Smart capital also introduces new technologies and improves local managerial knowledge. It knows that, to be globally competitive, its labor force must be of a high caliber and have access to efficiency-raising platforms and systems. This in turn will trigger a natural economic transition toward a knowledge-based economy, which is critical for ongoing industry innovation and further value-creation.
Downstream integration, technology transfer and the sharing of best practices can increase value for all stakeholders in Indonesia’s natural resource sector, by far its largest state budget contributor. Indonesia historically exports its commodities. It then imports finished goods from those inputs at premium prices. This has caused significant hemorrhaging of value.
For instance, Indonesia’s cocoa producers could earn 19 times more value if operations were integrated and production capacity improved, while its bauxite producers could capture 30 times more value if the same were done.
Given that virtually everywhere in the world, what physically comes out of the ground is believed to be owned by the people, smart capital protects the interests of investors by showing host economies that value erosion is not unduly borne by their treasured natural resource sector.
At the same time smart capital looks beyond the natural resource sector and scans the economic terrain to find high-impact opportunities wherever they are. In Indonesia, foundational sectors, which are those such as education and healthcare that are critical to human development, are particularly promising.
Indonesia has a young and growing population and, as their affluence grows, they will want to be better educated and in better health. Indonesia loses around US$1 billion per year in the health sector because many Indonesians visit Malaysia and Singapore for medical service.
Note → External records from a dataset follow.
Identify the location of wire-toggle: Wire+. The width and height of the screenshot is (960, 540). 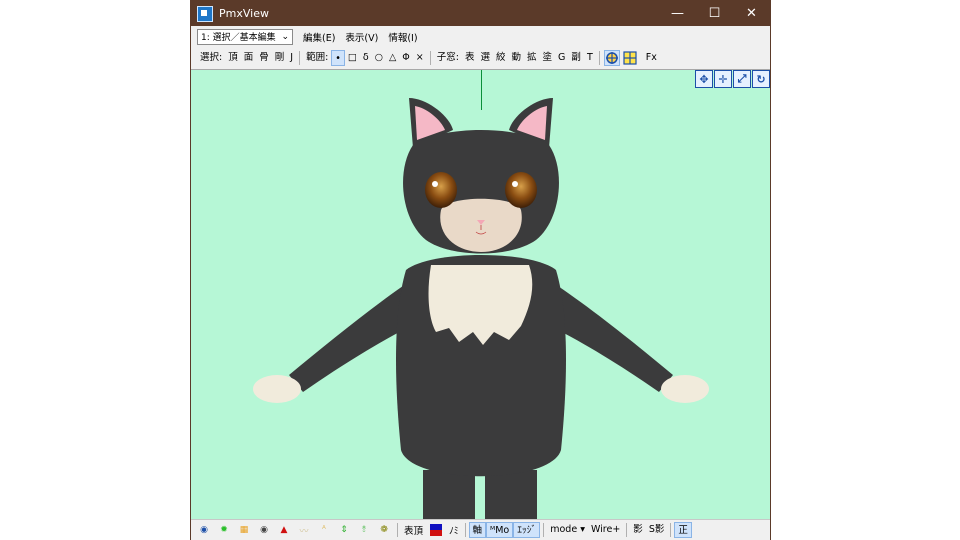
(606, 530).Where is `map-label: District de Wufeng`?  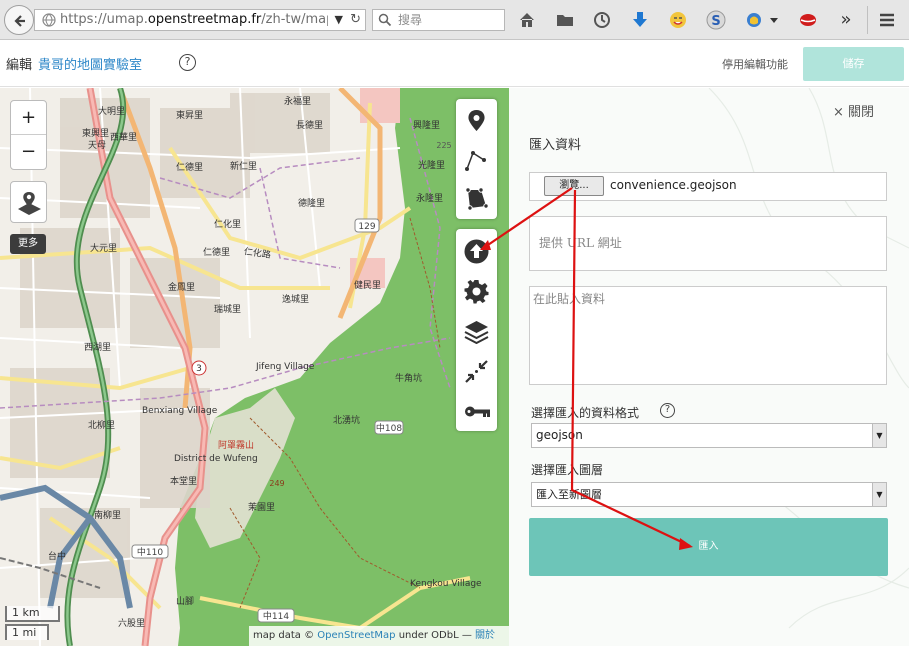 map-label: District de Wufeng is located at coordinates (216, 459).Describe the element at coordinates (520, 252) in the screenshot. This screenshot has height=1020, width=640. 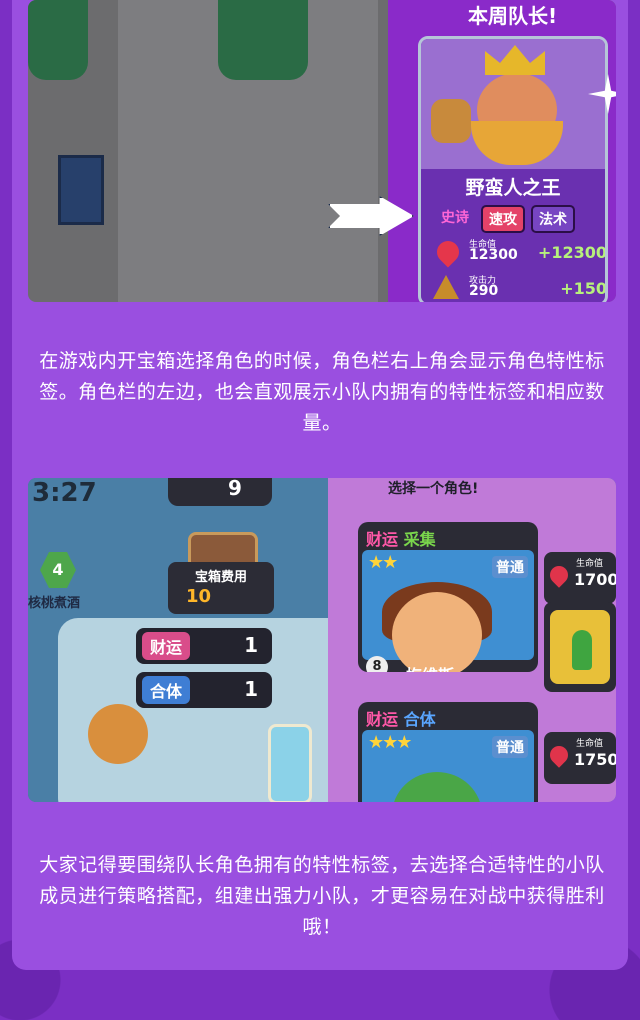
I see `hp-row: 生命值 12300 +12300` at that location.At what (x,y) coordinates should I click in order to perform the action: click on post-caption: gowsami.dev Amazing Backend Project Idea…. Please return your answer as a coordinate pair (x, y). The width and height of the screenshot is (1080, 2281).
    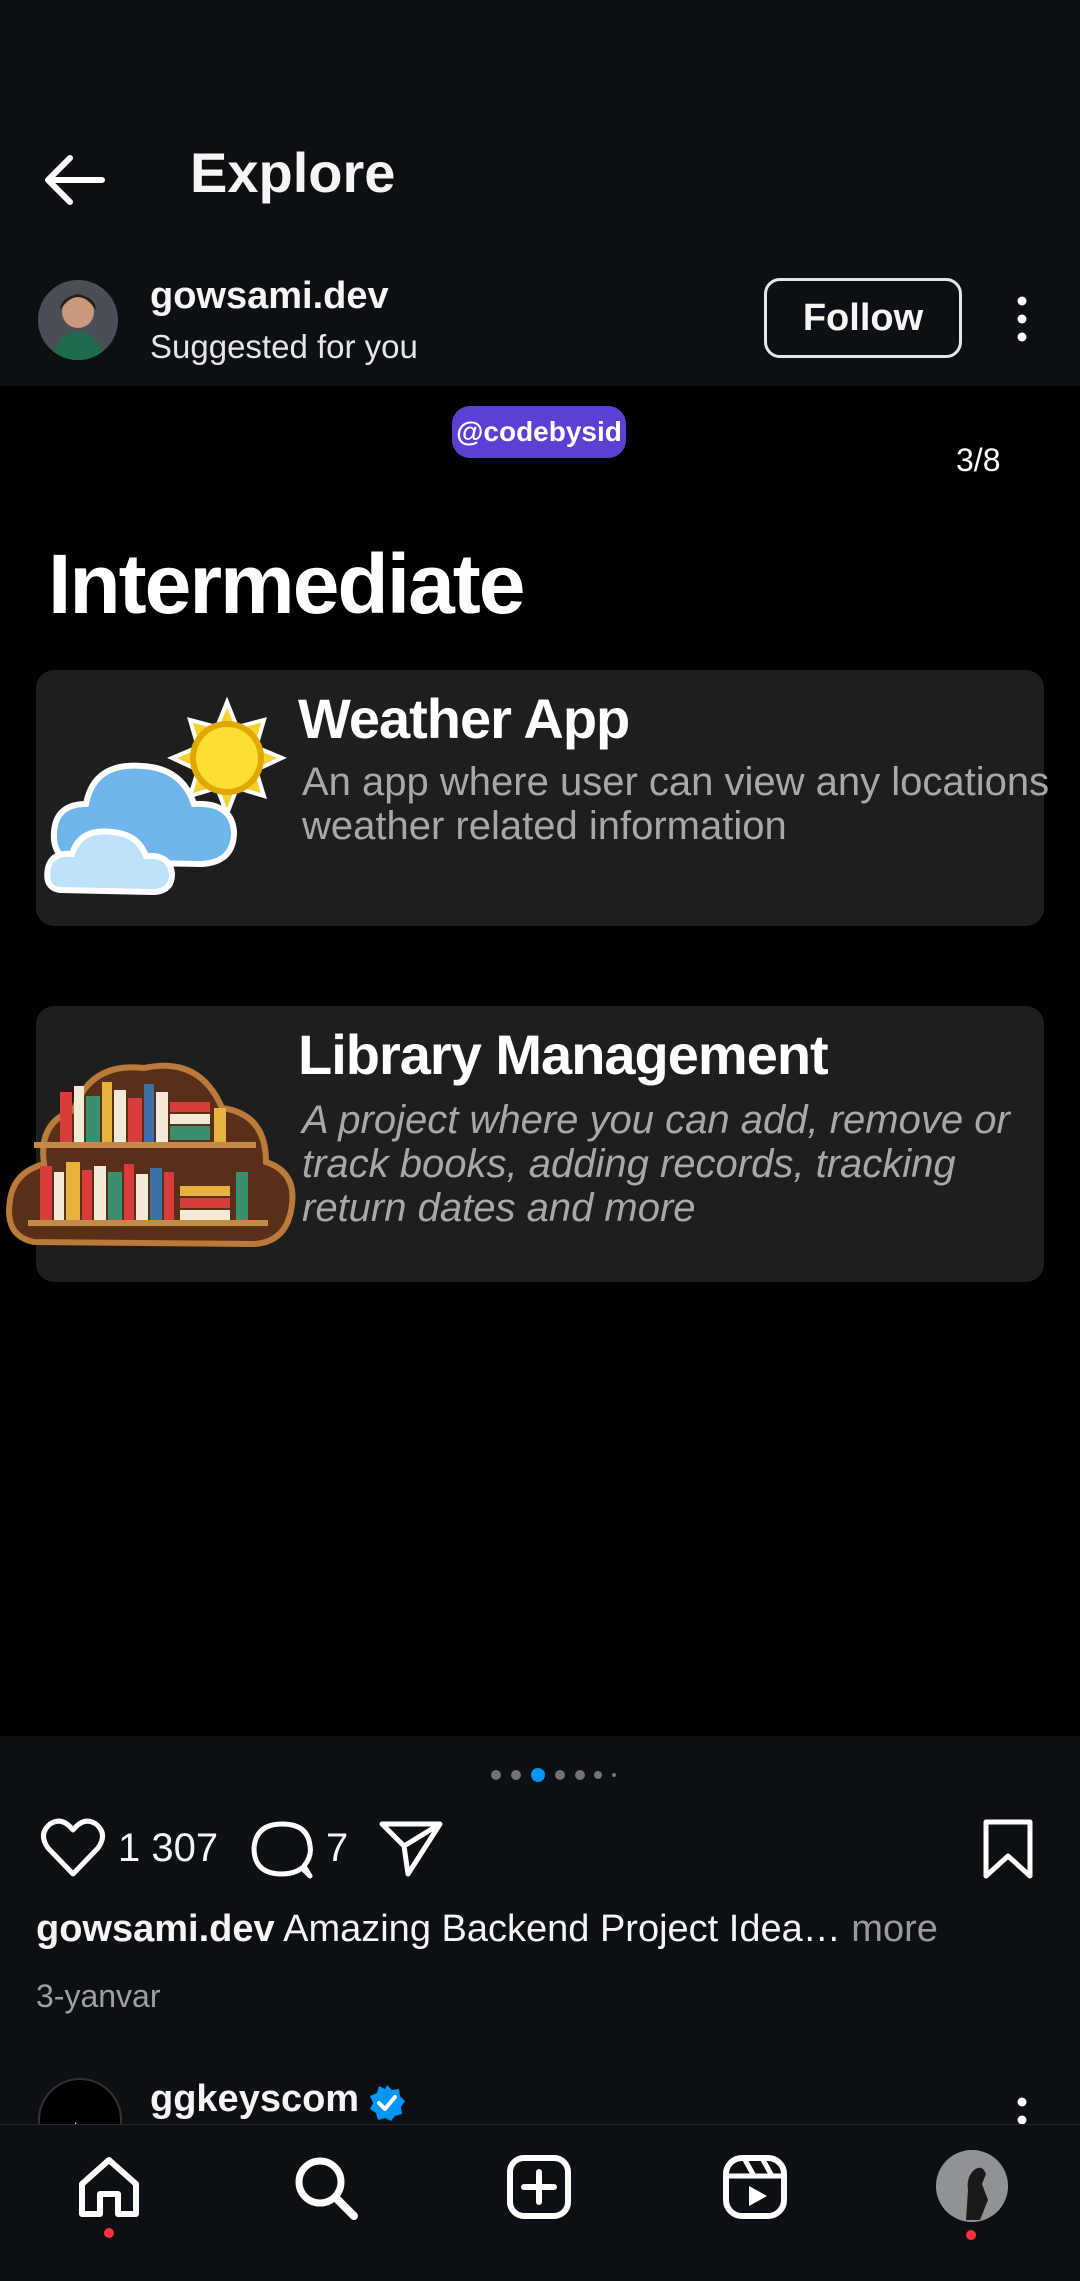
    Looking at the image, I should click on (541, 1930).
Smart capital recognizes this gap and seeks to address it by investing in health and health support businesses in Indonesia.
Lastly, smart capital looks to the future. Climate change is a real, clear, present and pernicious danger. In terms of carbon emissions, Indonesia at present ranks third among the world’s worst offenders. It is now getting an increasing amount of donor attention to assume a higher profile in combating climate change and it is rising up to the challenge. Smart capital sees the political will of governments to fight this global commons problem as an opportunity to create unimaginable value in close cooperation with them.
I describe smart capital as strategic, inventive, inclusive and forward-looking. It is what Indonesia needs to shed its well-worn image of being a poor country because it fast-tracks development and establishes investors as indispensible partners who will be rewarded many times over for taking the long, pioneer and comprehensive view of its growth prospects.